Evolution - Dashdrive Discussion

oaxaca

Well-known Member
Foundation Member
Jul 8, 2014
573
832
263
Each member of the second tier will be required to have a specific amount of storage space in
order to power the DashDrive filesystem. By sharding the storage via the collateral transaction
hash, we can define 1024 different shared storage devices on the network. We use 1024
because, we can identify shards by using the first 10 bits of a unique hash per storage object.
For example, with a 40GB allocation requirement, the network can enjoy about 40960GB of
storage space. When users interact with the network they will transmit information to be stored
on DashDrive via the decentralized API.

For redundancy, each shard will be stored multiple times on the network. For example if the
network has 5000 Masternodes, we will store each item ((5000/1024)+seed_count) times.
DashDrive supports a few advanced features such as transactional commits, where users can
require multiple files get written to different destinations on the network. If any write fails, the
entire commit for all files will be reverted.

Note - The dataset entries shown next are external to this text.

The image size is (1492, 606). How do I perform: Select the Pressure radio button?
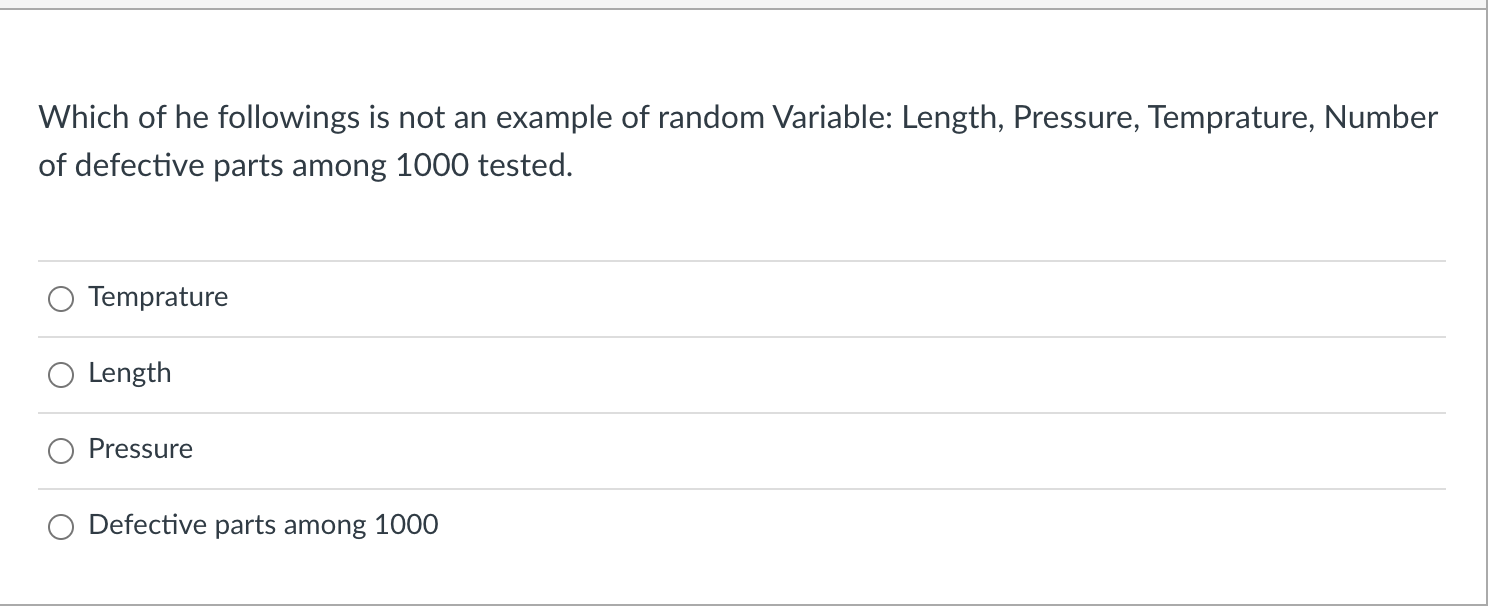point(61,449)
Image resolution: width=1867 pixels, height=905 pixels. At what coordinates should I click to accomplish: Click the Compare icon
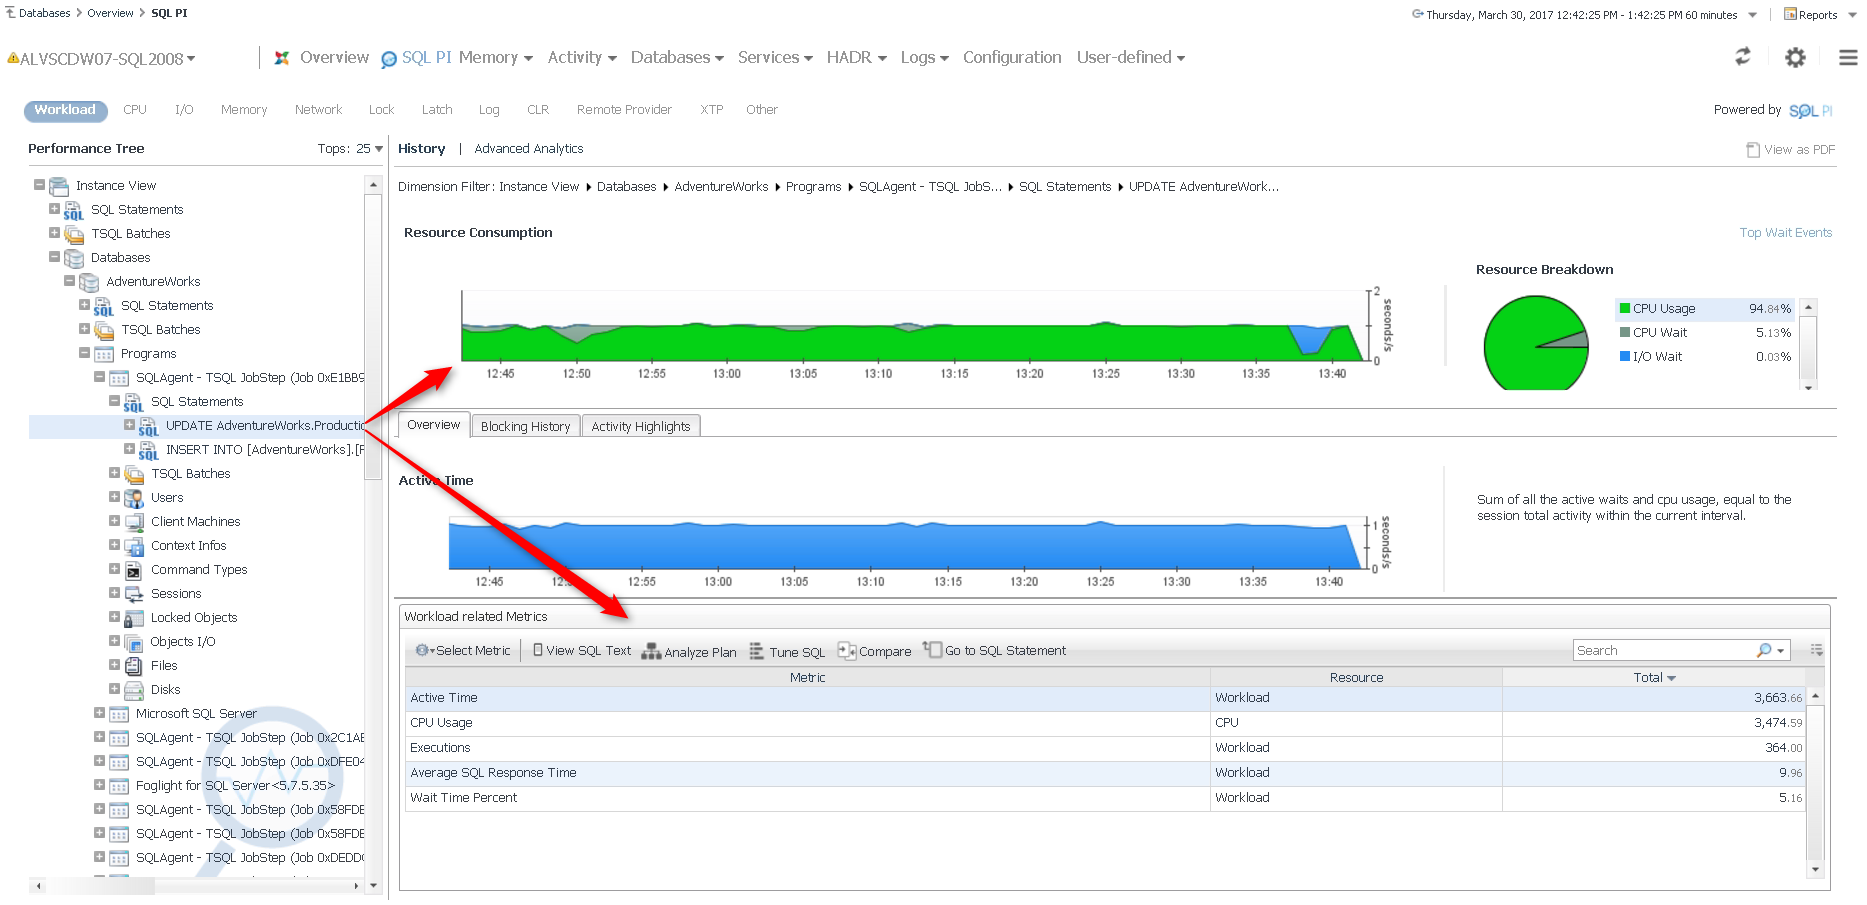(x=846, y=651)
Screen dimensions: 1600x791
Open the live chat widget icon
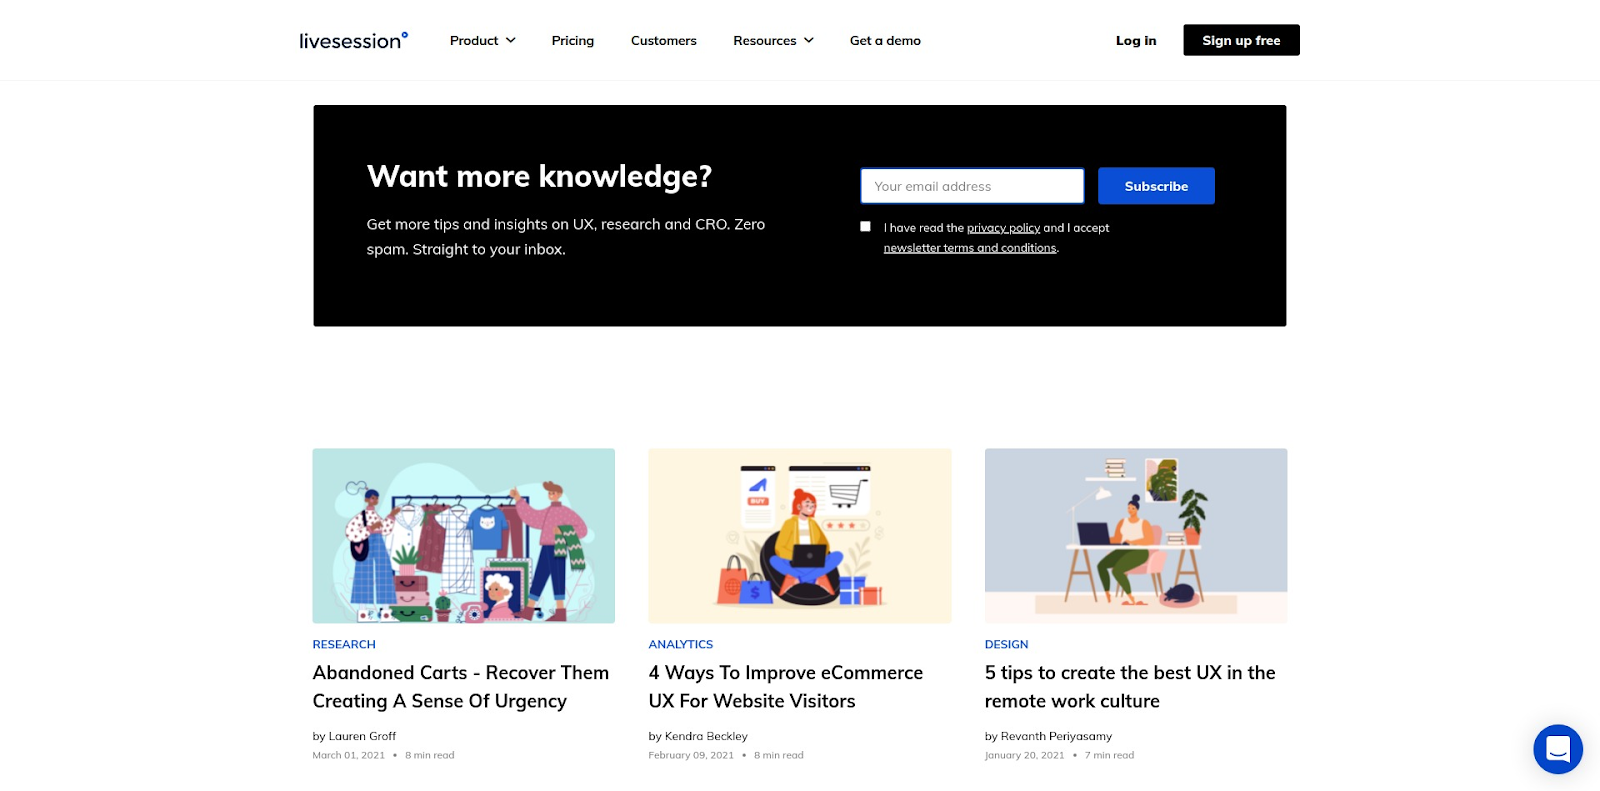pos(1557,749)
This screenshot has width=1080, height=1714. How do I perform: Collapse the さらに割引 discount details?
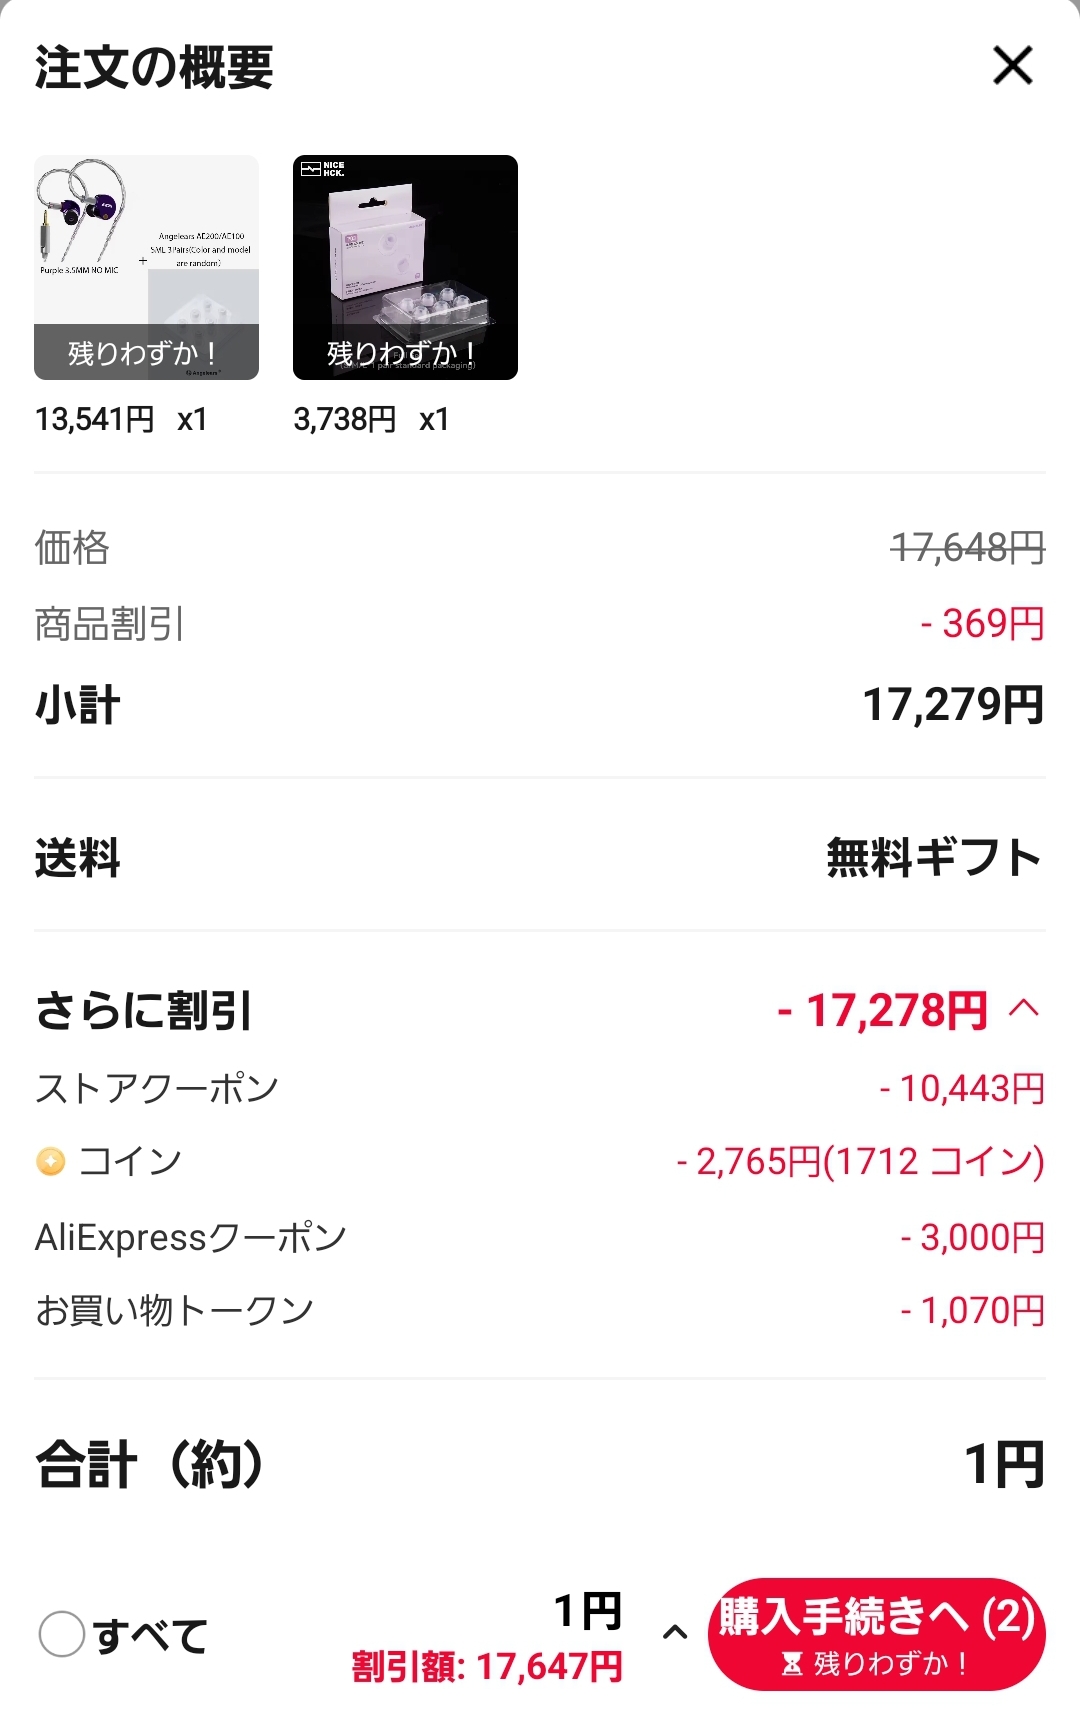1025,1008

In addition, reading or writing files is only possible when a user has access to a given file, such
as their own profile page. When trying to read files a user does not have access to, they will be
denied access.

Writing files can be done only by having enough quorum signatures, and can be used to do
maintenance or allow users to update information on the network.
 

oaxaca

Well-known Member
Foundation Member
Jul 8, 2014
573
832
263
I get it. It's terrifying and beautiful.

Gone are the days of downloading 3500 copies of the blockchain onto the drive of each node. Now, the hard drives of each node are 1/3500 of the blockchain. Instead of querying your local copy "dash-cli getinfo", you query the high-performance shared computing resource called Dashdrive. This is disk drive striping on steroids.
 

Solarminer

Well-known Member
Apr 4, 2015
762
922
163
Is DashDrive only intended for blockchain and transactions?

This will be the most expensive secure storage available. It would be best to keep any outside services off of the DashDrive. Bitcoin is getting sidechains polluting their blockchain. Eventually, this DashDrive will be huge and you don't want to be stuck because 3rd party storage was allowed early on.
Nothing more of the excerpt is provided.